TASK DIRECTIONS: Revise the entries below so that every occurrence of "screenshot" reads "screen capture", leaving all other text unchanged.

TASK MATERIAL:
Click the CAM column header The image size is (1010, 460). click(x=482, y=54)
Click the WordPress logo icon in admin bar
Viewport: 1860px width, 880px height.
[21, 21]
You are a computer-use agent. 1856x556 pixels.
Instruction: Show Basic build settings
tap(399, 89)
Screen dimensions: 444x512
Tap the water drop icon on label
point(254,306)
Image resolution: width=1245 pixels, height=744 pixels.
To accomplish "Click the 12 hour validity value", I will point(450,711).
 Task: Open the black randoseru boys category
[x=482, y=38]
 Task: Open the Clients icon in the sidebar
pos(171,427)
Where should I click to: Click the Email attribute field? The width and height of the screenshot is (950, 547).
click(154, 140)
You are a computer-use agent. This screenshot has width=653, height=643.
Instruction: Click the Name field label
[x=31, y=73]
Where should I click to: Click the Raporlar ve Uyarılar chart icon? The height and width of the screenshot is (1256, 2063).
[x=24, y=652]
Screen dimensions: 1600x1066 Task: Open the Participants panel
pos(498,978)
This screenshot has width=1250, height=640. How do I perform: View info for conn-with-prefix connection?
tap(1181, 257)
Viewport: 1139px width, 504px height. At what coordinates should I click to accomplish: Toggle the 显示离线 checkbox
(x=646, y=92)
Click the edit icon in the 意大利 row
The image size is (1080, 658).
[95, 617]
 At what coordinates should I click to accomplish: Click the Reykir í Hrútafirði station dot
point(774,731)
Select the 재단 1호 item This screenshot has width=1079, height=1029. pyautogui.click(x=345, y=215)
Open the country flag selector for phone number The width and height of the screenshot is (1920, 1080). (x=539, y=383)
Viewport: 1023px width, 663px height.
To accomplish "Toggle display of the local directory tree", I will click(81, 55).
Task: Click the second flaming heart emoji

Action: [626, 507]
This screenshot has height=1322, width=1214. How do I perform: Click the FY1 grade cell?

RESULT:
Click the CAM column header The image size is (1010, 460). click(x=482, y=54)
Click the WordPress logo icon in admin bar
Viewport: 1860px width, 880px height.
[21, 21]
You are a computer-use agent. 1856x556 pixels.
Instruction: Show Basic build settings
tap(399, 89)
Screen dimensions: 444x512
Tap the water drop icon on label
point(254,306)
Image resolution: width=1245 pixels, height=744 pixels.
To accomplish "Click the 12 hour validity value", I will point(450,711).
 Task: Open the black randoseru boys category
[x=482, y=38]
 Task: Open the Clients icon in the sidebar
pos(171,427)
Where should I click to: Click the Email attribute field? The width and height of the screen capture is (950, 547).
click(154, 140)
You are a computer-use agent. This screen capture has width=653, height=643.
Instruction: Click the Name field label
[x=31, y=73]
Where should I click to: Click the Raporlar ve Uyarılar chart icon? The height and width of the screen capture is (1256, 2063).
[x=24, y=652]
Screen dimensions: 1600x1066 Task: Open the Participants panel
pos(498,978)
This screen capture has width=1250, height=640. How do I perform: View info for conn-with-prefix connection?
tap(1181, 257)
Viewport: 1139px width, 504px height. At what coordinates should I click to accomplish: Toggle the 显示离线 checkbox
(x=646, y=92)
Click the edit icon in the 意大利 row
The image size is (1080, 658).
[95, 617]
 At what coordinates should I click to accomplish: Click the Reykir í Hrútafirði station dot
point(774,731)
Select the 재단 1호 item This screen capture has width=1079, height=1029. pyautogui.click(x=345, y=215)
Open the country flag selector for phone number The width and height of the screen capture is (1920, 1080). (x=539, y=383)
Viewport: 1023px width, 663px height.
To accomplish "Toggle display of the local directory tree", I will click(81, 55).
Task: Click the second flaming heart emoji

Action: [626, 507]
This screen capture has height=1322, width=1214. How do I perform: Click the FY1 grade cell?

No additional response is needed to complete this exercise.